Malochen auf Kommando, immer einen Chef vor der Nase – oder soloselbstständig, also ständig arbeitend und damit auf sich allein gestellt sein. Das gefällt nicht jedem. Und so suchen Menschen nach alternativen Arbeitsmodellen.
Krisen und Diskussionen
Seit 1978 gibt es das "Ruffini" in München. Es ist nicht nur Café-Restaurant mit Konditorei und Weinhandel, sondern auch das älteste Kollektiv der Stadt. Eines ihrer jüngsten Mitglieder: Konditorin Mathilda. Im Kollektiv teilen sich alle 26 Gesellschafter die Verantwortung, fällen alle grundsätzlichen Entscheidungen gemeinsam – und erhalten alle den gleichen Stundenlohn, egal ob Konditormeister, Barkeeper oder Koch. Bei einem solchen Miteinander bleiben Krisen nicht aus – und endlos lange Diskussionen.
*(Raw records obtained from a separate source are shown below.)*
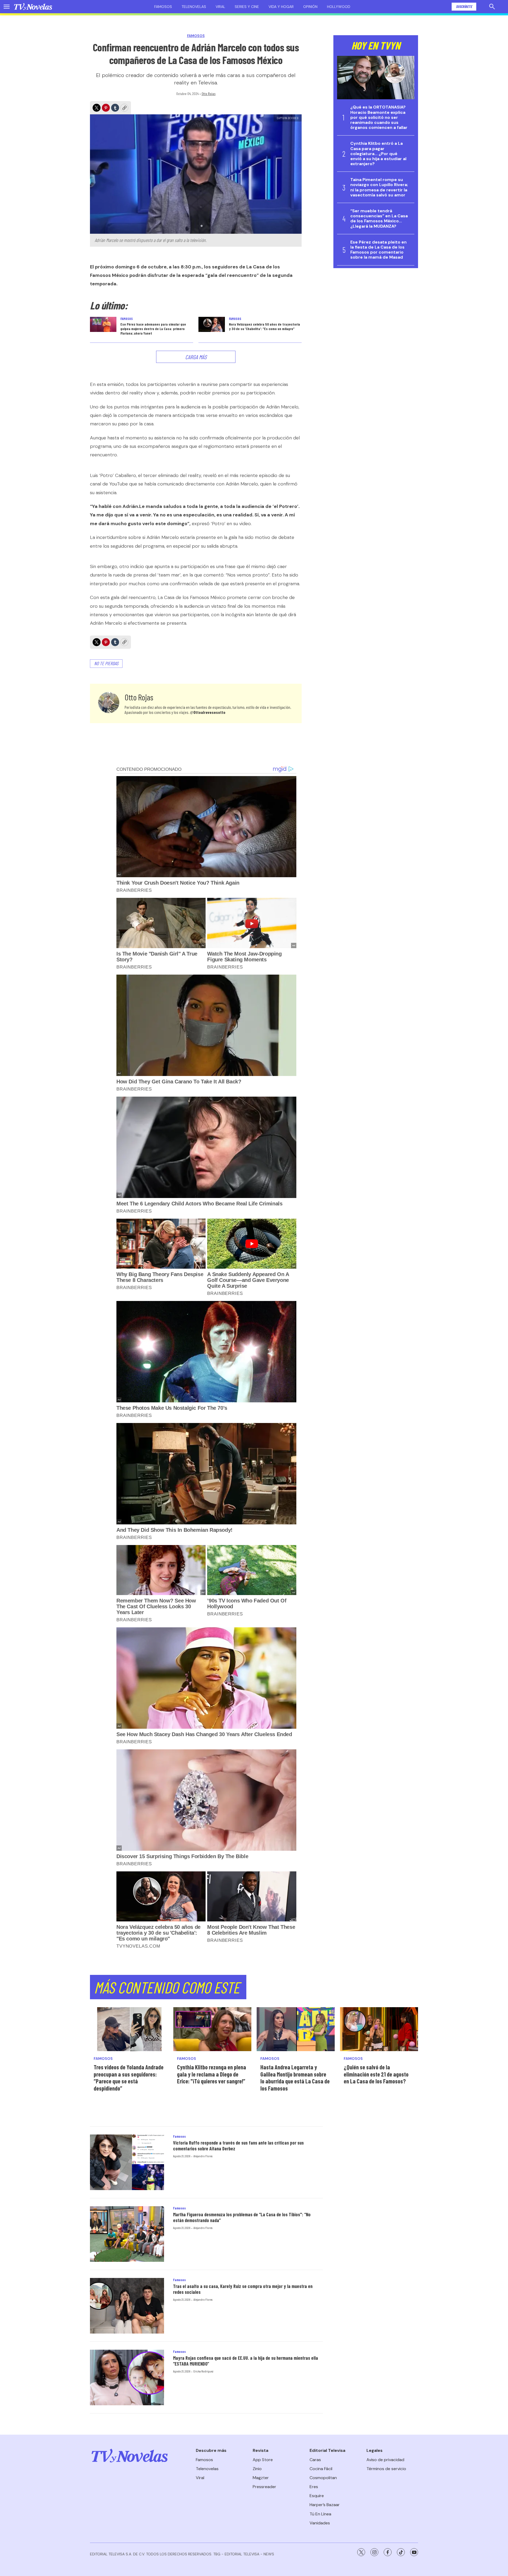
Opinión (310, 6)
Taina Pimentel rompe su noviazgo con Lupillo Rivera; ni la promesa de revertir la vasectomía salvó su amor (379, 187)
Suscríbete (464, 6)
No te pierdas (106, 663)
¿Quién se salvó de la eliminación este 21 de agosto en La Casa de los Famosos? (376, 2074)
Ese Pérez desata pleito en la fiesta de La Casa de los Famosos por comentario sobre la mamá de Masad (378, 250)
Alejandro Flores (202, 2156)
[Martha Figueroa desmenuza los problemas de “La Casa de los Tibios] (127, 2234)
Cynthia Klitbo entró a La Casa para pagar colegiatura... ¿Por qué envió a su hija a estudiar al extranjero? (378, 153)
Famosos (163, 6)
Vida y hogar (281, 6)
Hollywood (338, 6)
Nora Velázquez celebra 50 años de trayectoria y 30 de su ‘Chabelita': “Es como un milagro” (264, 326)
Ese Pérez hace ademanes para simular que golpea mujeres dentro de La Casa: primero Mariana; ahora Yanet (153, 328)
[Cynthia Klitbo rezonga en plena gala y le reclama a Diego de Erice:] (212, 2029)
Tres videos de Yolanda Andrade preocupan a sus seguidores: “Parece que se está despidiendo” (129, 2078)
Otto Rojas (209, 93)
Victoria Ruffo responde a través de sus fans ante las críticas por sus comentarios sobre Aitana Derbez (238, 2145)
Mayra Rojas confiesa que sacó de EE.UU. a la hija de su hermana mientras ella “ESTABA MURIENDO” (245, 2361)
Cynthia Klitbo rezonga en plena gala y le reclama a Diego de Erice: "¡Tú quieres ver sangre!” (211, 2074)
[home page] (33, 7)
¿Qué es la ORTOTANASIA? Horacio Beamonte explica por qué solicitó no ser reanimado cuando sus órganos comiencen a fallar (378, 117)
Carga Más (196, 356)
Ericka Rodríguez (203, 2371)
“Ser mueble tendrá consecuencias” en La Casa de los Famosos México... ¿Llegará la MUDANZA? (379, 218)
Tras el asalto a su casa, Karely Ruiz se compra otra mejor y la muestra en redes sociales (242, 2289)
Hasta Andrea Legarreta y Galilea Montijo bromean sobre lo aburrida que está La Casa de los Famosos (295, 2078)
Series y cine (247, 6)
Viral (220, 6)
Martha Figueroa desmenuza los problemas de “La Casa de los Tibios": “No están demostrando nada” (242, 2217)
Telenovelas (194, 6)
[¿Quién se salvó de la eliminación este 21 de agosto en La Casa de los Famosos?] (379, 2029)
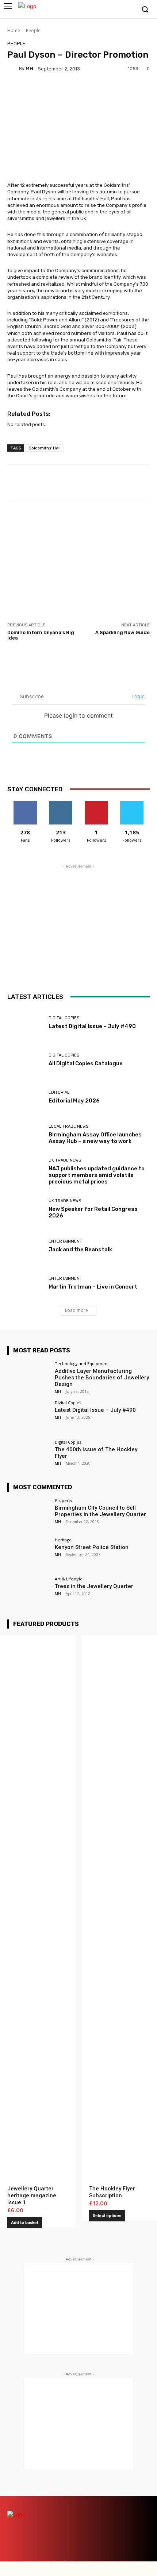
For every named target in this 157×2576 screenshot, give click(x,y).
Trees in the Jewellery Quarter (94, 1586)
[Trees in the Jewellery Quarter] (28, 1593)
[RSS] (130, 2502)
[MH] (13, 68)
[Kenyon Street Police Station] (28, 1554)
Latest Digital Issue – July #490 (92, 1026)
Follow (60, 804)
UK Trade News (65, 1160)
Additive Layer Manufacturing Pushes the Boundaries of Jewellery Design (102, 1377)
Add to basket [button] (24, 2222)
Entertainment (65, 1241)
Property (63, 1500)
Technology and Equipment (82, 1364)
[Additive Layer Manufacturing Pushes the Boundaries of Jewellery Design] (28, 1378)
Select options (107, 2215)
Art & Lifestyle (69, 1579)
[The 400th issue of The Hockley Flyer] (28, 1456)
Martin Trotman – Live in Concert (93, 1286)
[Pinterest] (117, 2502)
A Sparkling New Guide (122, 632)
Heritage (63, 1540)
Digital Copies (64, 1018)
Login (137, 696)
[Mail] (105, 2502)
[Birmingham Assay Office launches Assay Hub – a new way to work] (25, 1134)
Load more (76, 1310)
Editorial (59, 1092)
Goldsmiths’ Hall (44, 448)
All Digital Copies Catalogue (86, 1063)
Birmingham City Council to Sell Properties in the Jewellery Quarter (100, 1511)
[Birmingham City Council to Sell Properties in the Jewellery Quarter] (28, 1514)
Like (25, 804)
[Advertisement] (78, 561)
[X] (118, 9)
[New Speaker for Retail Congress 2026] (25, 1209)
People (33, 30)
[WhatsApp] (143, 2515)
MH (29, 68)
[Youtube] (129, 9)
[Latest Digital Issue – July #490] (25, 1023)
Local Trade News (68, 1126)
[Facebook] (96, 9)
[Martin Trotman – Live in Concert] (25, 1283)
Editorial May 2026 (74, 1100)
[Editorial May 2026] (25, 1097)
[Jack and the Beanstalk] (25, 1246)
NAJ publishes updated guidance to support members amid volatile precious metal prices (97, 1175)
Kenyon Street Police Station (92, 1547)
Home (13, 30)
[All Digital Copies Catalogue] (25, 1060)
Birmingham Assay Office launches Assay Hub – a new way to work (95, 1137)
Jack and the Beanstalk (80, 1249)
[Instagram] (107, 9)
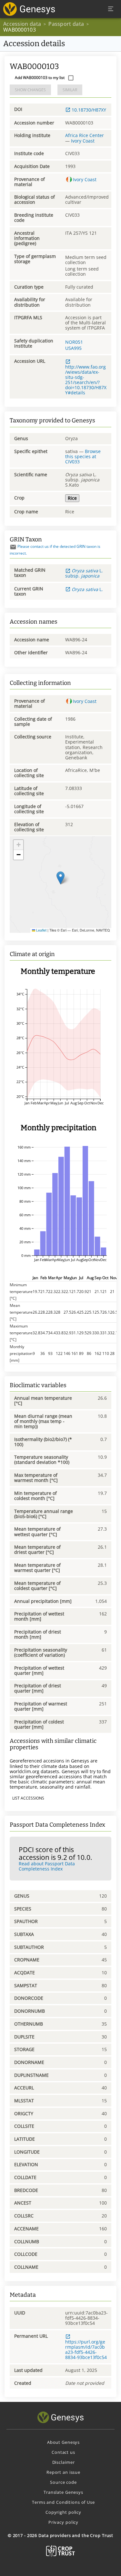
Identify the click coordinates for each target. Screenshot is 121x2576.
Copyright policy (63, 2512)
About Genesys (63, 2442)
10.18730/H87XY (89, 110)
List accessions (28, 1798)
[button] (60, 877)
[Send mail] (13, 547)
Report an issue (63, 2472)
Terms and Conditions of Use (63, 2502)
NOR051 (74, 342)
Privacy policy (63, 2522)
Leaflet (40, 930)
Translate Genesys (63, 2492)
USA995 (73, 348)
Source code (63, 2482)
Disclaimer (63, 2462)
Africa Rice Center (84, 135)
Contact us (63, 2452)
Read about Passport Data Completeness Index (47, 1866)
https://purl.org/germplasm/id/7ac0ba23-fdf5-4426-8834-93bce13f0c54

"Das kann durchaus sehr anstrengend sein. Man muss bei 26 Gesellschaftern durchaus kompromissbereit sein, denn anders macht es keinen Sinn", erzählt Mathilda ohne Bedauern. "Ich bin Menschenfreund. Ich habe total Lust, mich mit Menschen auseinanderzusetzen." Außerdem wird die Anstrengung aufgewogen durch ein Miteinander, das sie nicht missen möchte: "Eine Konditorei ist in der Regel sehr hierarchisch. Es gibt den Backstubenleiter, es gibt den Meister, die Gesellen. Dann kommen irgendwann die Azubis, die werden meistens ausgebeutet. So will ich nicht arbeiten."
Persönliches und Privates
Das "Kastenbau Kollektiv" in Witzenhausen steht nach zwei Jahren Vorbereitungszeit ganz am Anfang. Und doch gibt es schon feste Rituale: Wenn Jonas und seine drei Handwerker-Kollegen in ihren Arbeitstag starten, steht am Anfang eigentlich immer eine Befindlichkeitsrunde. Da kommt alles auf den Tisch, auch Persönliches und Privates. Verschenkte Zeit? "Wir haben festgestellt, dass das die Effizienz sogar steigert, weil wir danach halt viel weniger Probleme mit Konflikten und Reibungen haben" – und mehr Energie, um ihr Projekt eines modularen Tiny House an den Start zu bringen.
Denn das war der Plan von Jonas und seinen Kollegen, die früher alle als Solohandwerker gearbeitet haben. Doch bald stellten sie fest, dass ihnen die herkömmlichen Arbeitsstrukturen für so etwas nicht passten. Deshalb haben sie ein Kollektiv gegründet und arbeiten so weiterhin auf Augenhöhe. Entschieden wird im Konsens – und wenn es noch so lange dauert. Jonas ist überzeugt: "Letztendlich sind Entscheidungen, die von allen getragen werden, viel nachhaltiger. Das funktioniert, glaube ich, viel besser, als wenn eine Person entscheidet, und alle müssen das umsetzen." Außerdem "bin ich richtig glücklich, dass ich jetzt im Kollektiv arbeite, weil ich den Eindruck habe, wir können uns damit besser wertschätzen".